##### TEXT EXTRACT
This question is a possible duplicate, but I don't understand the answers.
Let $a, b, c \in \mathbb{Z}$. Prove $\gcd (a, b) = \gcd (a, b + xa)$ for any $x \in \mathbb{Z}$.
This is my definition of the $\gcd$: The greatest common divisor of integers $r$ and $s$ is an integer $t$ such that 1. $t \mid r$ and $t \mid s$ 2. For any integer $u$, if $u \mid r$ and $u \mid s$, then $u \mid t$.
I have a few questions about proving this. To do it, do I suppose that $t = \gcd (a, b + xa)$ and then show that $t = \gcd (a, b)$. Will I be done then? Or do I need to do that and also suppose $t = \gcd(a, b)$ and then show that $t = \gcd(a, b + xa)$? (I don't think that is necessary, but I want to make sure. I think I am getting confused with proving $A \iff B$)?
I am also confused with the wording "for any $z \in \mathbb{Z}$." Does for any mean for all $z$? Or does it mean that $z$ is fixed?
##########
• DIRECTIONS
1) In the gcd post, what is the first condition that the integer $t$ must satisfy to be the greatest common divisor of $r$ and $s$?
2) Write the next part of the gcd post, starting after its final sentence.
##### DATASET ENTRIES
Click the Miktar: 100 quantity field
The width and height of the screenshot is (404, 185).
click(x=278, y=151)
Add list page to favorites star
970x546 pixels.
##########
##### DATASET ENTRIES
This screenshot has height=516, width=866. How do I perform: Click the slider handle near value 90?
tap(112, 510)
##########
##### DATASET ENTRIES
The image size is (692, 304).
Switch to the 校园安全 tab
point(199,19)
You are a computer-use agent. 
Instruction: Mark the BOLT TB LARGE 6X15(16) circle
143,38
##########
• TASK RESULTS
1) $t \mid r$ and $t \mid s$.

2)
Here's my attempt: Suppose $t = \gcd(a, b + xa)$. Then $t \mid a$ and $t \mid (b + xa)$ and so $a = tj$ and $(b + xa) = tk$ for some integers $j$ and $k$. Thus $b = tk - xa = tk - tja = t(k - ja)$. Thus $t \mid b$. Suppose $u$ is an integer such that $u \mid a$ and $u \mid b$. Then $a = u \alpha$ and $b = u \beta$ for some $\alpha, beta \in \mathbb{Z}$. Since $t = \gcd(a, b +xa)$, we have that $t = am + (b + xa)n$ for some integers $m$ and $n$. Then $t = am + bn + xan = u \alpha m + u \beta n + u x \alpha n = u(\alpha m + \beta n + x \alpha n)$. Thus $u \mid t$ and so $t = \gcd(a, b)$.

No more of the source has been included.